■ What to do:
(a) Name every street that the protest article mentions.
(b) From the protest article, return the passage starting with "Dozens march in" and going on through "officers standing guard.", copied verbatim.

■ Document text:
Dozens march in protest of deadly San Francisco officer-involved shooting

SAN FRANCISCO (KTVU) - Dozens of people marched in San Francisco's Mission District Friday evening, accusing the police department of a cover-up.

The fatal shooting of a 20-year-old Guatemalan immigrant Feb. 26 has two distinct versions.

As the two officers tell it, Amilcar Perez Lopez lunged at them with a knife and they opened fire, in fear for their lives.

As police critics tell it, Perez Lopez was unarmed and running away from the officers, when they shot him a half dozen times.

"Six shots through the back...we say fight back," shouted the demonstrators, as they wound from 24th Street and Folsom, where the shooting happened, to the Mission Police Station at 17th and Valencia.

"S-F-P-D Stop Police Brutality," was another chant, as they lit candles in front of the station, with officers standing guard.

Earlier in the day, an attorney for the Perez Lopez family announced the filing of a federal civil rights lawsuit, and a request for a Justice Department review of the case.

■ Data shown:
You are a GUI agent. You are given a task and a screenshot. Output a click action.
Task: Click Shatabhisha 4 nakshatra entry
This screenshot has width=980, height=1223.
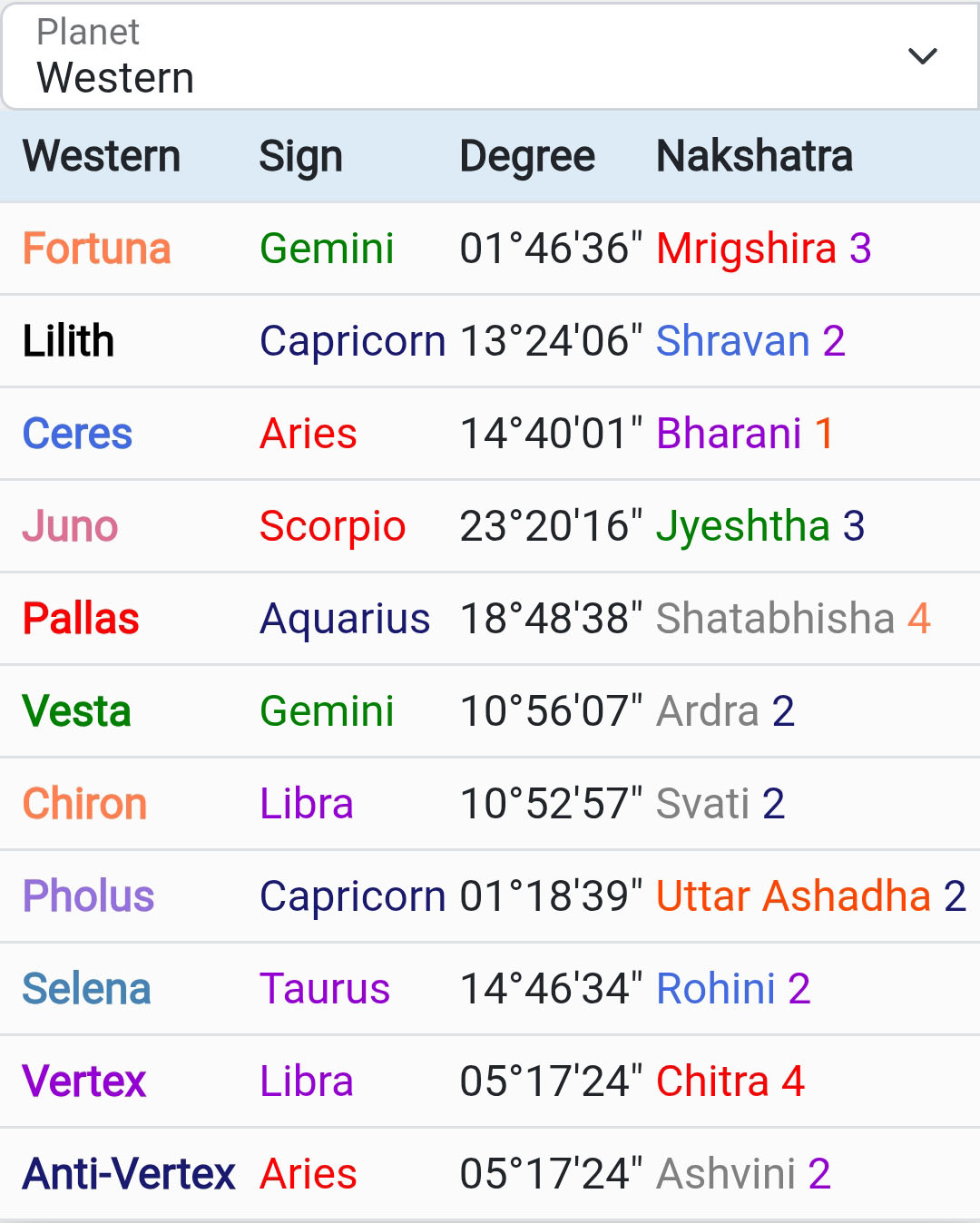(793, 619)
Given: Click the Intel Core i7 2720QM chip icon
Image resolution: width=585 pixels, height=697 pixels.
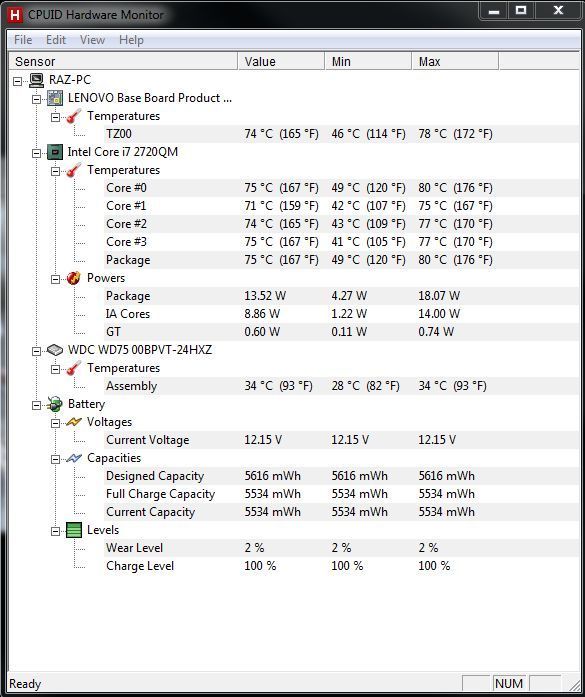Looking at the screenshot, I should [55, 152].
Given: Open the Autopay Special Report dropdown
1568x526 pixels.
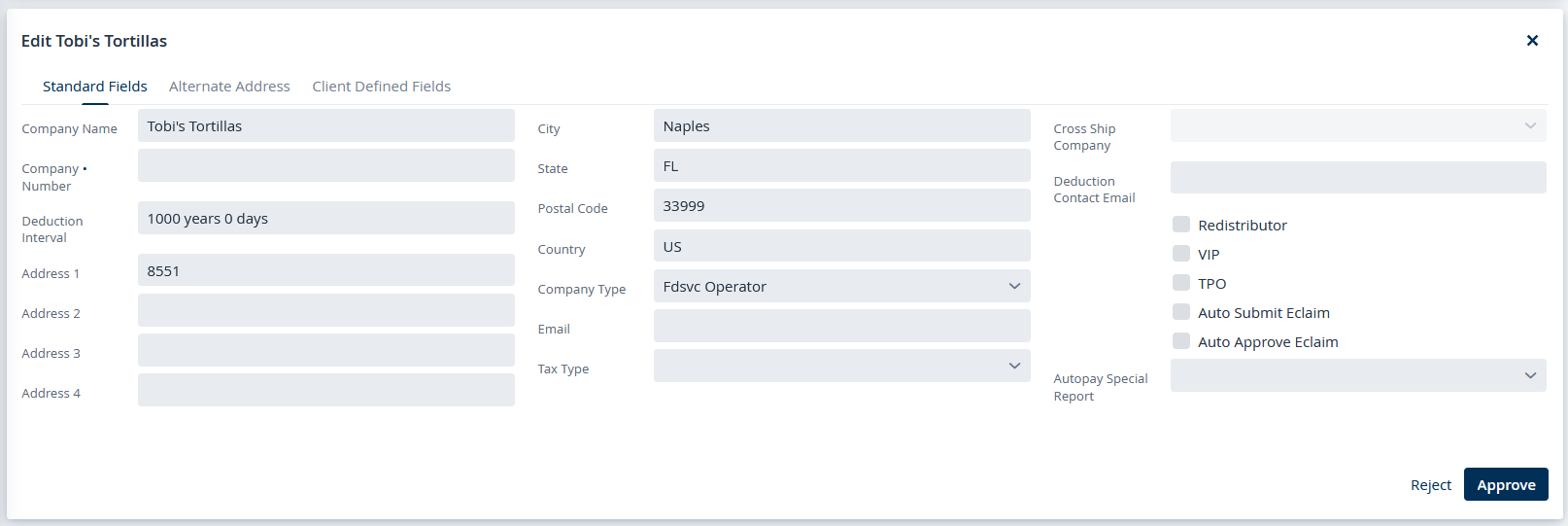Looking at the screenshot, I should (1358, 375).

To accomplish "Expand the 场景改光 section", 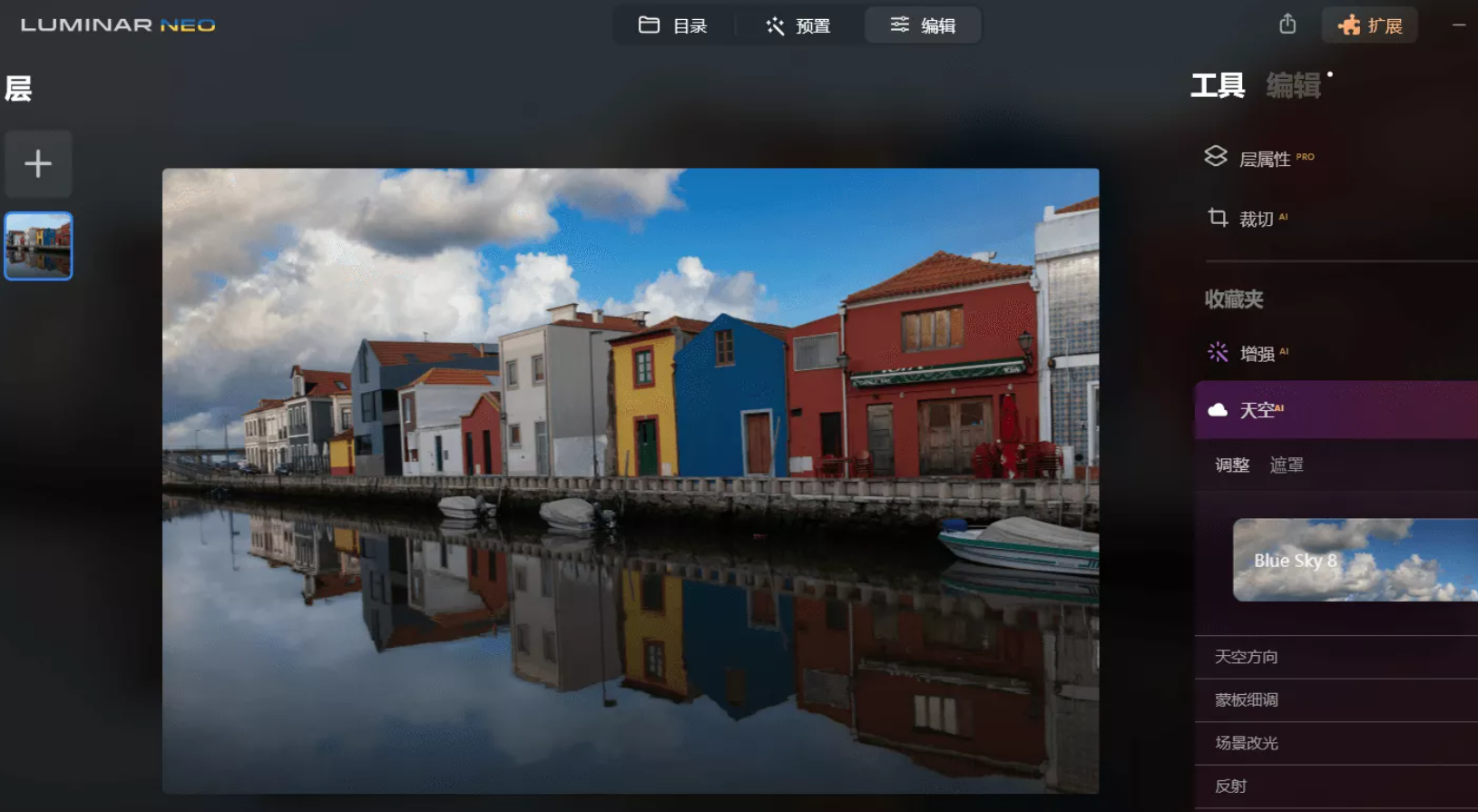I will 1246,743.
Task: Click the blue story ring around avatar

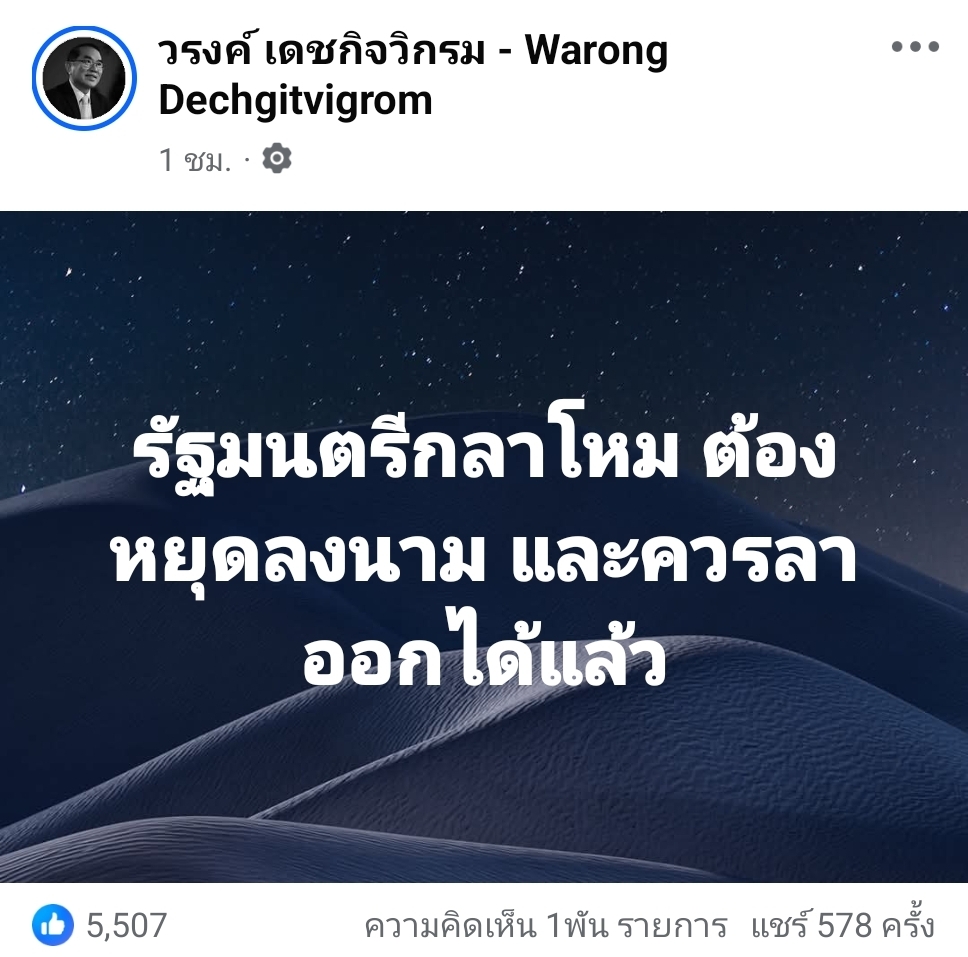Action: tap(85, 78)
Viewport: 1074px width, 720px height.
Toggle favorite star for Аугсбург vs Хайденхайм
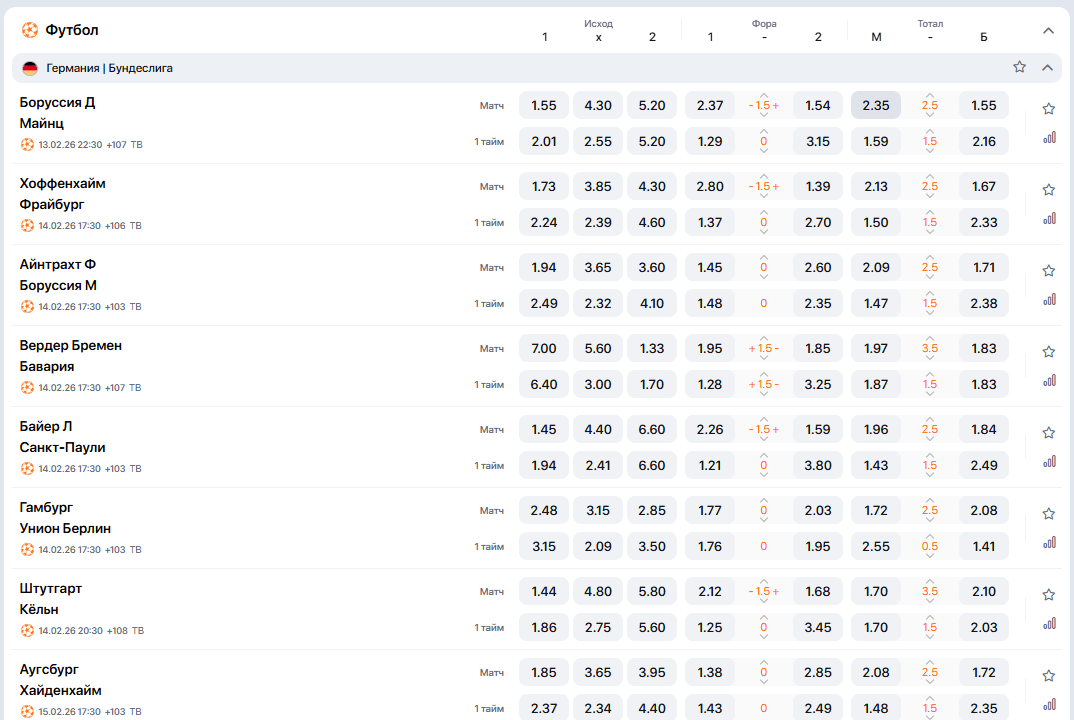click(1048, 676)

■ Exercise results:
(a) 24th Street, Folsom, 17th, Valencia

(b)
Dozens march in protest of deadly San Francisco officer-involved shooting

SAN FRANCISCO (KTVU) - Dozens of people marched in San Francisco's Mission District Friday evening, accusing the police department of a cover-up.

The fatal shooting of a 20-year-old Guatemalan immigrant Feb. 26 has two distinct versions.

As the two officers tell it, Amilcar Perez Lopez lunged at them with a knife and they opened fire, in fear for their lives.

As police critics tell it, Perez Lopez was unarmed and running away from the officers, when they shot him a half dozen times.

"Six shots through the back...we say fight back," shouted the demonstrators, as they wound from 24th Street and Folsom, where the shooting happened, to the Mission Police Station at 17th and Valencia.

"S-F-P-D Stop Police Brutality," was another chant, as they lit candles in front of the station, with officers standing guard.